Please solve, Thank You!

A uniform circular disk with mass (20kg and radius = 5cm) rolls (without slipping) down a hill with a vertical drop of 2 meters, what is the disk’s angular velocity (rads/sec) at the bottom of the hill. Find the moment of inertia

### 2 Answers

- EdwardLv 71 decade agoFavorite Answer
The ph_yo has the right start, however it is a angular velocity that is in question

So the potential energy at the top equal to the kinetic energy (Ke) on the bottom.

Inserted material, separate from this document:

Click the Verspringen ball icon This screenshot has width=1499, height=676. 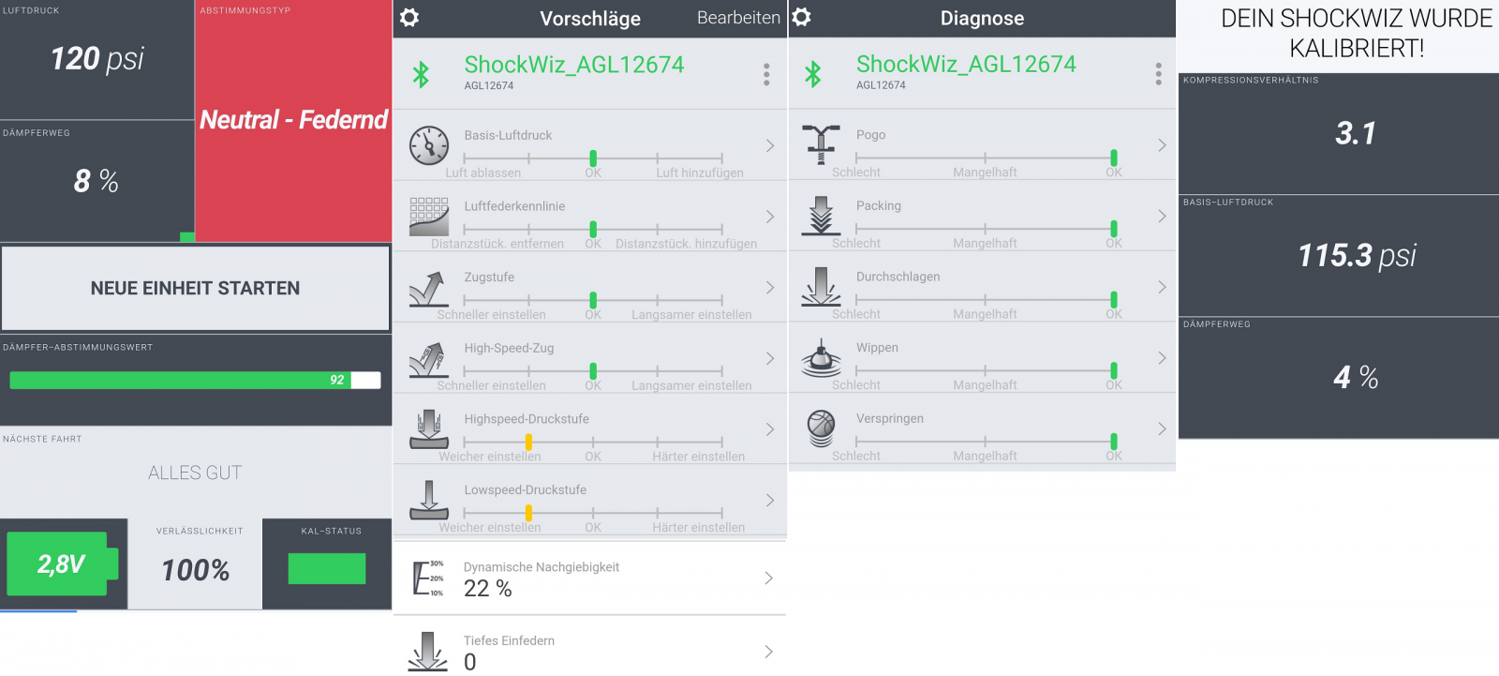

Pe=Ke (but Ke is rotational energy!)

mgh = .5 I w^2

m – mass of the cylinder

g - acceleration due to gravity

h – height at the top

I - moment of inertia of the cylinder

w – angular velocity

I= .5m r^2

r – radius of the cylinder

since mgh = .5 I w^2

we have w=sqrt(2mgh/I)

or

w= sqrt(2mgh/.5mr^2)

w=2/r sqrt(gh)

w=2/ .05 sqrt (9.81 x 2)=

w= 177 rad /sec

now moment of inertia

I=.5m r^2

I=.5 (2) (.05)^2

I=0.025 kg m^2

Have fun

- Anonymous1 decade ago
energy

potential = kinetic, assuming the disk start from rest

mgh = 1/2 m v^2

v^2 = 2gh ==> v = sqrt( 2*9.81*2) = 6.26

w = v/r = 6.26/.05 = 125.3 rads/sec.